Dalam sejarah Jepang, negara kepulauan itu pernah mengalami periode isolasi yang disebut “Sakoku” yang berlangsung sekitar 220 tahun lamanya. Namun, sejak negara Jepang terbuka dengan dunia pada masa Restorasi Meiji hingga menjadi salah satu inovator industrial pada saat ini, terjadi fenomena aneh yang mirip dengan periode Sakoku telah mempengaruhi cara orang Jepang menjalani kehidupan keseharian mereka.
Dalam kasus ini, revolusi teknologi Jepang mengakibatkan perkembangan teknologi yang sangat pesat, tetapi tidak diimbangi dengan mendapatkan popularitas di luar negeri dan hanya dapat ditemukan di negara Jepang saja. Mulai dari mobil kecil sampai ponsel lipat, perjalanan ke Jepang tidak hanya membingungkan turis asing dengan betapa berbedanya kehidupan orang Jepang, tetapi juga betapa suksesnya Jepang –meskipun sangat berbeda dengan dunia lainnya.
Pada bisnis modern, Sindrom Galapagos telah menjadi kiasan tersendiri untuk menggambarkan produk, layanan, dan bahkan proses yang telah berkembang dengan fokus pada satu pasar atau budaya dan menjadikannya berbeda jika dibandingkan dengan bagian dunia yang lainnya.

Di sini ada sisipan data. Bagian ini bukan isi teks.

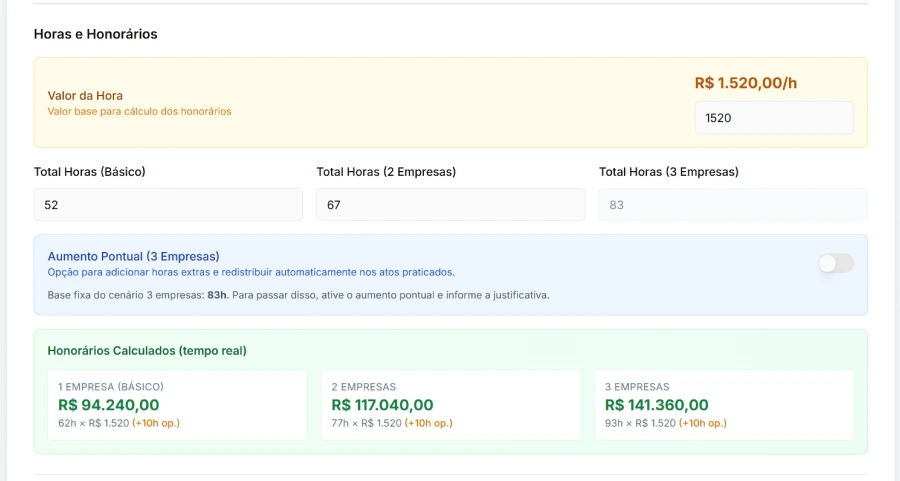Click the R$ 117.040,00 amount
This screenshot has width=900, height=481.
[382, 405]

Istilah tersebut sering digunakan ketika membahas perkembangan produk di Jepang selama 30 tahun terakhir.
Pada tahun 1979, Nippon Telegraph dan Telephone meluncurkan telepon genggam pertama di dunia dengan jaringan 1G. Pada tahun yang sama, Sony juga merilis pemutar kaset portable-nya yang diberi nama “Walkman”. Pada 1999, NTT Docomo membawa mobile internet pertama di Jepang dengan i-mode, dan membawa 3G pada 2001. Jepang juga memulai debut dengan telepon genggam pertama dengan fitur kamera pada tahun 2000-an, dan memperkenalkan pembayaran mobile pada 2004.

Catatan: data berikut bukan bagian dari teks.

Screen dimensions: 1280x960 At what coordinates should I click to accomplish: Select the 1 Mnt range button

Pada industri telekomunikasi, Jepang sudah lama menggunakan standarisasi jaringan nirkabel, mobile data, dan band frekuensinya sendiri dibanding negara lainnya. Hal tersebut mengakibatkan beberapa efek domino yaitu perusahaan asing yang ingin memasuki pasar telekomunikasi di Jepang terhalang oleh standarisasi yang dibuat oleh Jepang sehingga hatus berinvestasi terlebih dahulu untuk dapat mengembangkan produk khusus hanya untuk pasar Jepang. Di sisi lain, perusahaan lokal Jepang yang sudah ada merasa nyaman dan mengabaikan perkembangan bisnis global karena biaya R&D, yang mengakibatkan kurangnya skala global yang membuat perusahaan-perusaahan sulit untuk melanjutkan bisnis yang layak, salah satunya adalah NEC yang merupakan salah satu pemimpin pasar no. 1 di Jepang, menarik diri untuk memproduksi telepon pintar pada tahun 2013.

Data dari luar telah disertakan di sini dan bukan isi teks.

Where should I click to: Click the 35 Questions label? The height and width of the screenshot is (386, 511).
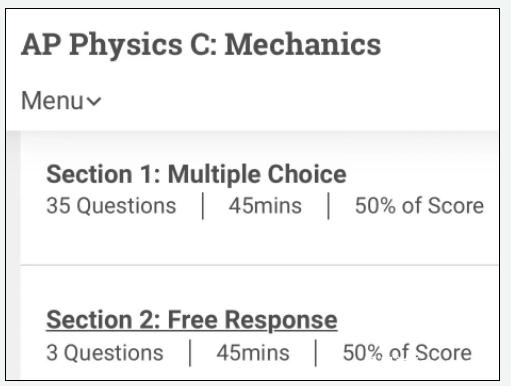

Pada industri ponsel genggam, Jepang memperkenalkan “Galapagos Phones” (Garake), yang secara umum adalah sebuah feature phone yang secara tampilan menyerupai sistem operasi Symbian dengan dilengkapi berbagai fitur seperti mobile TV, GPS, Mobile Operator, Internet, dll. Garake kehilangan pangsa pasarnya ketika serbuan iOS dan Android masuk ke Jepang dan menghilang beberapa tahun kemudian.
Pada industri pembayaran digital, Jepang melalui NTT-Docomo sudah memperkenalkan telepon dengan dilengkapi dompet digital pertama di dunia pada 10 Juli 2004 –jauh sebelum Apple Pay, Samsung Pay, ataupun Google Pay diperkenalkan. Namun, Sindrom Galapagos ditambah bisnis NTT Docomo yang hanya fokus pada pasar Jepang, mencegah sistem pembayaran digital berbasis telepon genggam bisa mendunia.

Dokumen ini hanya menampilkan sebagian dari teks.